* **Исходный отрывок**:
К принятию нового стиля парижские
зрители были подготовлены потрясшим их выступлением английских актеров:
англичане во главе с великим Кином традиционно привезли на континент
Шекспира, но играли его с такой раскованностью и неуемностью страстей,
что французы были потрясены. Классический французский театр отличался
благообразием и жесткими канонами. Скрежещущий зубами на сцене Кин был в
новинку, то, как он изображал агонию в финале трагедии, шокировало,
порождало вопросы: «Допустимо ли такое? Эстетично ли? Прилично ли?», но
никого не оставляло равнодушным.
Интерес к театру юного Дюма был также
пробужден Шекспиром. В свое время в Суассоне он увидел «Гамлета» в
интерпретации специализировавшегося на переделке классических пьес
драматурга Дюси. Спектакль давали приехавшие на гастроли ученики
парижской Консерватории драматического искусства. Пьеса была откровенно
слабой, да и игра, судя по всему, не лучше, но для юного Дюма первая
встреча с театром оказалась открытием. Вернувшись в Виллер-Котре, он
выучил трагедию наизусть и принялся мечтать о театре.
Удалось поучаствовать в спектакле
приехавшей в Виллер-Котре труппы бродячих актеров. Но труппа быстро
уехала, а интерес юного Александра к сцене только начинал разгораться. С
тех пор его привлекает все, что связано с театром. На манер Дюси он
пытается переписывать классические пьесы, пишет пару собственных
произведений (драму и водевиль), создает небольшую труппу из своих
друзей и вместе с ними готовит любительские постановки. Неплохо для
провинциальной самодеятельности, но Дюма-то мечтает о другом. Он заболел
театром, и робкие опыты начинающего не в состоянии его излечить.
Во время первой поездки в Париж он
сразу кинулся в театр, лелея надежду показать знающим людям свои опусы. У
знающих людей на прослушивание рукописей, конечно, не хватило времени,
но друг — завсегдатай театров Адольф Лёвен ввел его за кулисы
Французского театра, и мечтающий о карьере драматурга юноша предстал
перед самим Тальма.

* **Задание 1**:
Согласуются ли с исходным отрывком утверждения (a), (b) и (c)? Для каждого ответьте «да» или «нет» и дословно приведите решающие слова отрывка.
(a) Первая встреча с театром стала для юного Дюма открытием.
(b) «Гамлета» в Суассоне играли актеры Французского театра.
(c) Адольф Лёвен ввел Дюма за кулисы Французского театра.

* **Предоставленный материал**:

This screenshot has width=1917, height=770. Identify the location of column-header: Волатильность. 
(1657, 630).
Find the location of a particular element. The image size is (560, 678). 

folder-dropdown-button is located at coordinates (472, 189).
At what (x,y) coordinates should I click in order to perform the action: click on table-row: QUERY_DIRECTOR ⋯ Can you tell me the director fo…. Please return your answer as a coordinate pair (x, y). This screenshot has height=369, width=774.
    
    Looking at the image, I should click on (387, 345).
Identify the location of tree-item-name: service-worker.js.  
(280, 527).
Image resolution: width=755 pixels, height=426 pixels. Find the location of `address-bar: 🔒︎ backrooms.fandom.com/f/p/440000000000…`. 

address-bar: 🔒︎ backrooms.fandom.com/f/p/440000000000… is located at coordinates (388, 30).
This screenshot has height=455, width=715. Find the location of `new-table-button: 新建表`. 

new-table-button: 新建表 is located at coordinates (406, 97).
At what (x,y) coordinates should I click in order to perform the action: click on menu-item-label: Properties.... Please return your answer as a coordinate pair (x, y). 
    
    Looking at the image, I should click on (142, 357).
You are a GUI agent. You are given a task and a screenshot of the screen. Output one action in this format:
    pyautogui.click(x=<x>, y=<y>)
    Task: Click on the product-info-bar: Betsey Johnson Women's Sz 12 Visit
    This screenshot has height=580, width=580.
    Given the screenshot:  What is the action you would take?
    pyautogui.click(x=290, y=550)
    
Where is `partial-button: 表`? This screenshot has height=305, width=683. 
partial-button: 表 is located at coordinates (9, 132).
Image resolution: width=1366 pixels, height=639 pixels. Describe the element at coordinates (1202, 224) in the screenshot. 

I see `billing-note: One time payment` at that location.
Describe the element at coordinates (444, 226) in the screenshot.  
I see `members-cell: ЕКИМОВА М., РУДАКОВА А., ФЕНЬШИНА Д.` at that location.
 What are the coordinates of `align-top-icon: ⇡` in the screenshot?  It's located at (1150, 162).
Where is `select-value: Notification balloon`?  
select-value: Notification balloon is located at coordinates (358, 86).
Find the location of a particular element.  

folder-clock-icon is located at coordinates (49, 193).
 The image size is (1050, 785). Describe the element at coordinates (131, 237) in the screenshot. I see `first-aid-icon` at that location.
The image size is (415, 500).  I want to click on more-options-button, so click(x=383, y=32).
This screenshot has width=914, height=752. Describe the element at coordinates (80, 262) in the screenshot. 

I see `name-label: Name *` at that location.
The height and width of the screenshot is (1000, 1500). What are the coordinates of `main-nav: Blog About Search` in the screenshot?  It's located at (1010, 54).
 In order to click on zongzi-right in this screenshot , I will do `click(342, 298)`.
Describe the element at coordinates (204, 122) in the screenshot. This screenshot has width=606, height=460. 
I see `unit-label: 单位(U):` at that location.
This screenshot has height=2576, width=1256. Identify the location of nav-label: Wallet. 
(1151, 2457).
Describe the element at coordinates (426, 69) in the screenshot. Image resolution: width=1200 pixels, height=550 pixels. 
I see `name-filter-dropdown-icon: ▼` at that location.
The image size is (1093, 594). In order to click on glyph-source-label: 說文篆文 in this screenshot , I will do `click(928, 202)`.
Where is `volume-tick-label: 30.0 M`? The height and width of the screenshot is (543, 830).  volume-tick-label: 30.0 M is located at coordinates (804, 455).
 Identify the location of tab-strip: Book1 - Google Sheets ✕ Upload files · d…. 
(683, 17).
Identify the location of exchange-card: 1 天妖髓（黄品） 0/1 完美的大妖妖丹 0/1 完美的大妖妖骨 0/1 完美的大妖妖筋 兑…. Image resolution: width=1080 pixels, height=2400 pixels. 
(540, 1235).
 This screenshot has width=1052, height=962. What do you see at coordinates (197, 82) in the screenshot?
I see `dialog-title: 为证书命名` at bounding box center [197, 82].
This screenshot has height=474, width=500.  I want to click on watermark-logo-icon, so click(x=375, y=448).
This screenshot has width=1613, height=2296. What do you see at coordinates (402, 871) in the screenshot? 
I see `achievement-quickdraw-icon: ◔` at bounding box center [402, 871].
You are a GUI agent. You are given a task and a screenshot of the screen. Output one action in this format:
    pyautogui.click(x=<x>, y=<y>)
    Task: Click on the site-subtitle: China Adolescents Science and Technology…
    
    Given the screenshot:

* **Задание 2**: Перепишите без изменений строки перечня: всё от строки, содержащей «Describe the element at coordinates (426, 69)», до строки, содержащей «center [197, 82].», включая обе эти строки.

* **Ваш ответ 1**:
(a) Да: «для юного Дюма первая встреча с театром оказалась открытием».
(b) Нет: «Спектакль давали приехавшие на гастроли ученики парижской Консерватории драматического искусства».
(c) Да: «Адольф Лёвен ввел его за кулисы Французского театра».

* **Ваш ответ 2**:
Describe the element at coordinates (426, 69) in the screenshot. Image resolution: width=1200 pixels, height=550 pixels. 
I see `name-filter-dropdown-icon: ▼` at that location.
The image size is (1093, 594). In order to click on glyph-source-label: 說文篆文 in this screenshot , I will do `click(928, 202)`.
Where is `volume-tick-label: 30.0 M`? The height and width of the screenshot is (543, 830).  volume-tick-label: 30.0 M is located at coordinates (804, 455).
 Identify the location of tab-strip: Book1 - Google Sheets ✕ Upload files · d…. 
(683, 17).
Identify the location of exchange-card: 1 天妖髓（黄品） 0/1 完美的大妖妖丹 0/1 完美的大妖妖骨 0/1 完美的大妖妖筋 兑…. Image resolution: width=1080 pixels, height=2400 pixels. 
(540, 1235).
 This screenshot has width=1052, height=962. What do you see at coordinates (197, 82) in the screenshot?
I see `dialog-title: 为证书命名` at bounding box center [197, 82].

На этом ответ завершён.